MEXICO CITY (Reuters) - Mexican billionaire Carlos Slim said on Friday that Donald Trump’s plans would “destroy” the United States economy and joked that the Republican presidential candidate’s proposed wall at the border would be undermined by smuggling tunnels.
Slim made his first public comments since Trump accused him of trying to help the candidate’s Democratic opponent, Hillary Clinton, in the U.S. election at an event in Mexico City.
Slim said that he thought it was unlikely Trump would win the election on Tuesday, and dismissed the New York businessman’s economic proposals.
“If they slap on a 35 percent (tariff) it would destroy the American economy,” he said at an event in Mexico City, referring to Trump’s threat to put a 35 percent tax on many goods manufactured in Mexico and shipped to the United States.

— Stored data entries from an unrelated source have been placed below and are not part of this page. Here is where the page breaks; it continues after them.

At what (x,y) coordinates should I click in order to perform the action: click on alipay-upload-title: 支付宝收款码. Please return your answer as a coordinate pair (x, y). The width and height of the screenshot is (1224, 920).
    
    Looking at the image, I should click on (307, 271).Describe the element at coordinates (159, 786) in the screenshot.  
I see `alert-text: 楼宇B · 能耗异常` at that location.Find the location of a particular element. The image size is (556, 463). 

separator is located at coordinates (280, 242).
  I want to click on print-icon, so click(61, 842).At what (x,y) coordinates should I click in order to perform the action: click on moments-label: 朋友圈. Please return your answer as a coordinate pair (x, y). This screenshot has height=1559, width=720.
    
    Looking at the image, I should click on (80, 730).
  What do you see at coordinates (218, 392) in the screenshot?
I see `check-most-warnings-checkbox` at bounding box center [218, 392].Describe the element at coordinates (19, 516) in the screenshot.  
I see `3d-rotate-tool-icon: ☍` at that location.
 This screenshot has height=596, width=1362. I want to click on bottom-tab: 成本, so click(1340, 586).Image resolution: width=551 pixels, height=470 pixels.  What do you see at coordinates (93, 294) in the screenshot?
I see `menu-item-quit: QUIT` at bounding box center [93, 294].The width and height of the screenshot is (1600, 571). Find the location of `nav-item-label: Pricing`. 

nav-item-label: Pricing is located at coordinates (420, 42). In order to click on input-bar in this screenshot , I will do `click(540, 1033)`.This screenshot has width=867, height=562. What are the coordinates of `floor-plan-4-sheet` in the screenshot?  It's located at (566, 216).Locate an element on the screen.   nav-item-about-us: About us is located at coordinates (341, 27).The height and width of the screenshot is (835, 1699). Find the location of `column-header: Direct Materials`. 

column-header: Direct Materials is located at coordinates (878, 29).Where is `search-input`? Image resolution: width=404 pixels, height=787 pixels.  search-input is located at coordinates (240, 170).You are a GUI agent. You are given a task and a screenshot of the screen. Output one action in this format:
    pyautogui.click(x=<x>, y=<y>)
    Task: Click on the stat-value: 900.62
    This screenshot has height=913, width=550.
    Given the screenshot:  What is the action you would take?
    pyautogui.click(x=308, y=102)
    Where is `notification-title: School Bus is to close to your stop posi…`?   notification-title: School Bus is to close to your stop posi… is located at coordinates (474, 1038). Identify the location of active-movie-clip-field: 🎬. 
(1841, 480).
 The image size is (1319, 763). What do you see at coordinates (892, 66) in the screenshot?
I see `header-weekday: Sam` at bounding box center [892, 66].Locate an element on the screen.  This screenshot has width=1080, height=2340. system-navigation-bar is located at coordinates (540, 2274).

The comments appeared to pit Slim, who for several years was the richest man in the world, against Trump, who has said his business acumen and experience as a real-estate developer make him the best candidate for the White House.
In an October speech, Trump accused Slim, the top shareholder in The New York Times Co (NYT.N), of trying to help Clinton through his stake.
The Sulzberger family controls the company’s voting shares; Slim’s shares have limited voting rights.
Slim, asked about Trump’s comments on the sidelines of the Mexico City event, said, “I don’t even know Trump, the U.S. elections have to be decided by the population, the people of the United States and, to be honest, the personal life of Trump doesn’t interest me.”
Trump has said he would renegotiate or tear up a key trade deal with Mexico and Canada and build a massive border wall, and has attacked U.S. companies investing there, battering Mexico’s peso.
“It’s not easy to build a wall, anyway they build tunnels and most people arrive by plane,” Slim joked, referring to drug cartels digging tunnels beneath the border to smuggle their products into the United States.